> _OBJETIVO_:
Cambia "sidebar" por "left panel" en los datos que van desde la línea que contiene "This screenshot has width=1568, height=766." hasta el final, ambos extremos incluidos. Escribe de nuevo esas líneas sin ningún otro cambio.

> _DATOS DE LA TAREA_:
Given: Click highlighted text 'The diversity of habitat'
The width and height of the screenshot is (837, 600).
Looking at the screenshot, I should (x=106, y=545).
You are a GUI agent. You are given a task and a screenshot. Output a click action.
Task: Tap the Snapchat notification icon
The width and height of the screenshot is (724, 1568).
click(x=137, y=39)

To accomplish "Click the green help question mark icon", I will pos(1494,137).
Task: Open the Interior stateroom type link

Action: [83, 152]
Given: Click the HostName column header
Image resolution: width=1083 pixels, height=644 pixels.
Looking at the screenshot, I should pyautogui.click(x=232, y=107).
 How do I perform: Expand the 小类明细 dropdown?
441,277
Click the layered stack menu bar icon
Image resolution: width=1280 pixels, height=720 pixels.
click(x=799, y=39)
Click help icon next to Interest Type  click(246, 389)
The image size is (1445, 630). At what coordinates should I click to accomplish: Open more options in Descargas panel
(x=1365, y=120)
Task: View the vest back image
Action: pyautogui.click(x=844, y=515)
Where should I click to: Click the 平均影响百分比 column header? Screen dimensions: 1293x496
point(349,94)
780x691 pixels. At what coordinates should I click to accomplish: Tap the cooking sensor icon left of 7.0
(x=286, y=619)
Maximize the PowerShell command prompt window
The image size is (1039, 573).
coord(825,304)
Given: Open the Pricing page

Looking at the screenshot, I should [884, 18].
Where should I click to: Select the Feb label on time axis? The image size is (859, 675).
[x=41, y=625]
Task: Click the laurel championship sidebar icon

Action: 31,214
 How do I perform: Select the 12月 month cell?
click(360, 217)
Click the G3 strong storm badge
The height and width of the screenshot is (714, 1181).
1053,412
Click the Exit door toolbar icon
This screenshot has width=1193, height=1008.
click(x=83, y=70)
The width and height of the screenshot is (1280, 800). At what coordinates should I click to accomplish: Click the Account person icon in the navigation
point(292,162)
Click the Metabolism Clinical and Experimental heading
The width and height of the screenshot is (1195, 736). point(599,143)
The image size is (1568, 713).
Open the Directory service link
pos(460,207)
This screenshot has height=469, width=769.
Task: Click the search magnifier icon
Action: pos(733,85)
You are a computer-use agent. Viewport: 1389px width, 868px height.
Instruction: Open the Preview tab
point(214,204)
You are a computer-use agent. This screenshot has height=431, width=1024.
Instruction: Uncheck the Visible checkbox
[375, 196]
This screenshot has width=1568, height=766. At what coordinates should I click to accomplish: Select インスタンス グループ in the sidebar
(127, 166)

> _SOLUCIÓN_:
This screenshot has width=1568, height=766. At what coordinates should I click to accomplish: Select インスタンス グループ in the left panel
(127, 166)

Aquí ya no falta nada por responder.